Gepubliceerd op 18-11-2021

Koolzaadtrommel

betekenis & definitie

Werktuig dat vroeger werd gebruikt om er koolzaad mee te zaaien. Het bestaat uit een blikken trommel met een diameter van ca 25 cm en een breedte van 18 cm.

Er midden doorheen loopt een dunne as, waaromheen de trommel kan draaien. De uiteinden van de as zijn bevestigd aan een U-vormige beugel met een lange steel.Op het midden van de trommel is een platte schijf aangebracht met een dikke, op doorsnede ronde looprand. De schijf heeft een diameter, die 16 cm groter is dan die van de trommel. Hij doet dienst als aandrijfwiel van de trommel. Door een kleine vulopening, die met een schuif kan worden gesloten, wordt de trommel voor driekwart met koolzaad gevuld. In de trommelwand zitten een aantal kleine gaatjes, waar doorheen de koolzaadkorrels kunnen vallen.

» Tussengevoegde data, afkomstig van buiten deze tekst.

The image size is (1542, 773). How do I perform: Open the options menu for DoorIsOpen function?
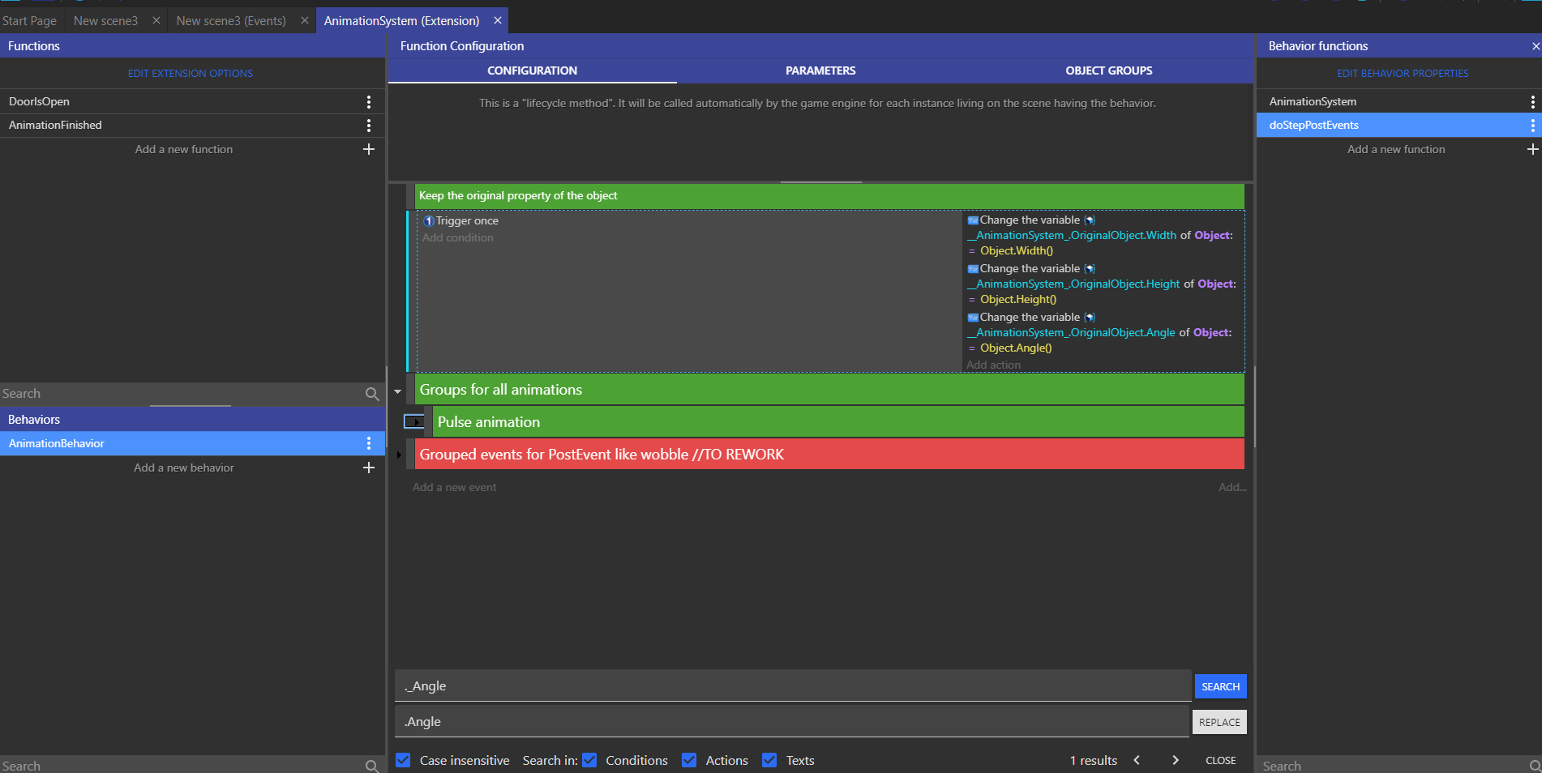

Aan een lange, rondijzeren staaf van 3 ½ m worden op onderlinge gelijke afstanden van 50 -70 cm zes k. bevestigd.

Bij het apparaat met vier k. zit daartoe een mof met inwendige schroefdraad aan het uiteinde van de steel van elke k., terwijl op de rondijzeren staaf ook schroefdraad is gesneden. Hierdoor is het mogelijk door draaiing van de rondijzeren staaf de onderlinge afstand der k. te veranderen. De schroefdraad van de binnenste moffen heeft de halve spoed van die der beide buitenste moffen, zodat de buitenste k. tweemaal zover zijdelings worden verplaatst als de binnenste bij ronddraaien van de staaf. Hierdoor blijft de onderlinge afstand der vier k. gelijk.

Door twee mannen, die de rondijzeren staaf tussen zich voorttrekken over het land, wordt het koolzaad gezaaid. De korrels vallen door de gaatjes in de trommels in evenwijdige banden op de grond.